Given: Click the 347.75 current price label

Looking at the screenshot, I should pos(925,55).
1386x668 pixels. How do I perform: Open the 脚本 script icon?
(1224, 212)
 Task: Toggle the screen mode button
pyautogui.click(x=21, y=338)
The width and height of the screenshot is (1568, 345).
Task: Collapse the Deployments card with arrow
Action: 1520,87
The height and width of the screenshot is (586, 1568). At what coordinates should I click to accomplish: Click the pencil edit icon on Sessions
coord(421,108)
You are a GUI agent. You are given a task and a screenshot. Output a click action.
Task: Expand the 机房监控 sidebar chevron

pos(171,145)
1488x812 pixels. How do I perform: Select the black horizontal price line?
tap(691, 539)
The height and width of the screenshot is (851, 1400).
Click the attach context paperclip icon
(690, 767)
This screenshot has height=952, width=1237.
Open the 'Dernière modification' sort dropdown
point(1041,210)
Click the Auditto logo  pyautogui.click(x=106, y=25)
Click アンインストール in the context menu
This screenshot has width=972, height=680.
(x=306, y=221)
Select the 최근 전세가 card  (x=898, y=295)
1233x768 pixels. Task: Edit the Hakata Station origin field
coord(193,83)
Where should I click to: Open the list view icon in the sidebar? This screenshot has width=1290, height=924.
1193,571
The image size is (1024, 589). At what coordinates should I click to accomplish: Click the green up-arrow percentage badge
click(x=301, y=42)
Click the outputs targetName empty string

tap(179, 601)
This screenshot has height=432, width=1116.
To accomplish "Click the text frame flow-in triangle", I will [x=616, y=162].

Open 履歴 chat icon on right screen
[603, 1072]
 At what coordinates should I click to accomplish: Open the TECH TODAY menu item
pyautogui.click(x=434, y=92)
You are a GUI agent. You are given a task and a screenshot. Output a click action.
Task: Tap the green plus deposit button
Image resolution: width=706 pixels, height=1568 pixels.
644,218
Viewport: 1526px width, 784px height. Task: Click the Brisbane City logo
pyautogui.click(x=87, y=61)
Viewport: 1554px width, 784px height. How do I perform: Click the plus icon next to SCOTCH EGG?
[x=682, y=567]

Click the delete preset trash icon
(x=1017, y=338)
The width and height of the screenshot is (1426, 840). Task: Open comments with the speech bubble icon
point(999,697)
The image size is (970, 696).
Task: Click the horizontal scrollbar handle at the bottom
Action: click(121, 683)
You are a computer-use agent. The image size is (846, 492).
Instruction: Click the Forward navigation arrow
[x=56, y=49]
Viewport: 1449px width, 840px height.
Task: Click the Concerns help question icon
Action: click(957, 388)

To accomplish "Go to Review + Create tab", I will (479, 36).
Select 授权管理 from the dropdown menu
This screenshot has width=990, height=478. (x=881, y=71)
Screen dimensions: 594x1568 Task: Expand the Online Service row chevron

##########

任务要求: 请将以上全部材料中的“paperclip”换成“clip”，其他内容一律不改，重新写出这些行。

练习输出:
Given: Click the 347.75 current price label

Looking at the screenshot, I should pos(925,55).
1386x668 pixels. How do I perform: Open the 脚本 script icon?
(1224, 212)
 Task: Toggle the screen mode button
pyautogui.click(x=21, y=338)
The width and height of the screenshot is (1568, 345).
Task: Collapse the Deployments card with arrow
Action: 1520,87
The height and width of the screenshot is (586, 1568). At what coordinates should I click to accomplish: Click the pencil edit icon on Sessions
coord(421,108)
You are a GUI agent. You are given a task and a screenshot. Output a click action.
Task: Expand the 机房监控 sidebar chevron

pos(171,145)
1488x812 pixels. How do I perform: Select the black horizontal price line?
tap(691, 539)
The height and width of the screenshot is (851, 1400).
Click the attach context clip icon
(690, 767)
This screenshot has height=952, width=1237.
Open the 'Dernière modification' sort dropdown
point(1041,210)
Click the Auditto logo  pyautogui.click(x=106, y=25)
Click アンインストール in the context menu
This screenshot has width=972, height=680.
(x=306, y=221)
Select the 최근 전세가 card  (x=898, y=295)
1233x768 pixels. Task: Edit the Hakata Station origin field
coord(193,83)
Where should I click to: Open the list view icon in the sidebar? This screenshot has width=1290, height=924.
1193,571
The image size is (1024, 589). At what coordinates should I click to accomplish: Click the green up-arrow percentage badge
click(x=301, y=42)
Click the outputs targetName empty string

tap(179, 601)
This screenshot has height=432, width=1116.
To accomplish "Click the text frame flow-in triangle", I will [x=616, y=162].

Open 履歴 chat icon on right screen
[603, 1072]
 At what coordinates should I click to accomplish: Open the TECH TODAY menu item
pyautogui.click(x=434, y=92)
You are a GUI agent. You are given a task and a screenshot. Output a click action.
Task: Tap the green plus deposit button
Image resolution: width=706 pixels, height=1568 pixels.
644,218
Viewport: 1526px width, 784px height. Task: Click the Brisbane City logo
pyautogui.click(x=87, y=61)
Viewport: 1554px width, 784px height. How do I perform: Click the plus icon next to SCOTCH EGG?
[x=682, y=567]

Click the delete preset trash icon
(x=1017, y=338)
The width and height of the screenshot is (1426, 840). Task: Open comments with the speech bubble icon
point(999,697)
The image size is (970, 696).
Task: Click the horizontal scrollbar handle at the bottom
Action: click(121, 683)
You are a computer-use agent. The image size is (846, 492).
Instruction: Click the Forward navigation arrow
[x=56, y=49]
Viewport: 1449px width, 840px height.
Task: Click the Concerns help question icon
Action: click(957, 388)

To accomplish "Go to Review + Create tab", I will (479, 36).
Select 授权管理 from the dropdown menu
This screenshot has width=990, height=478. (x=881, y=71)
Screen dimensions: 594x1568 Task: Expand the Online Service row chevron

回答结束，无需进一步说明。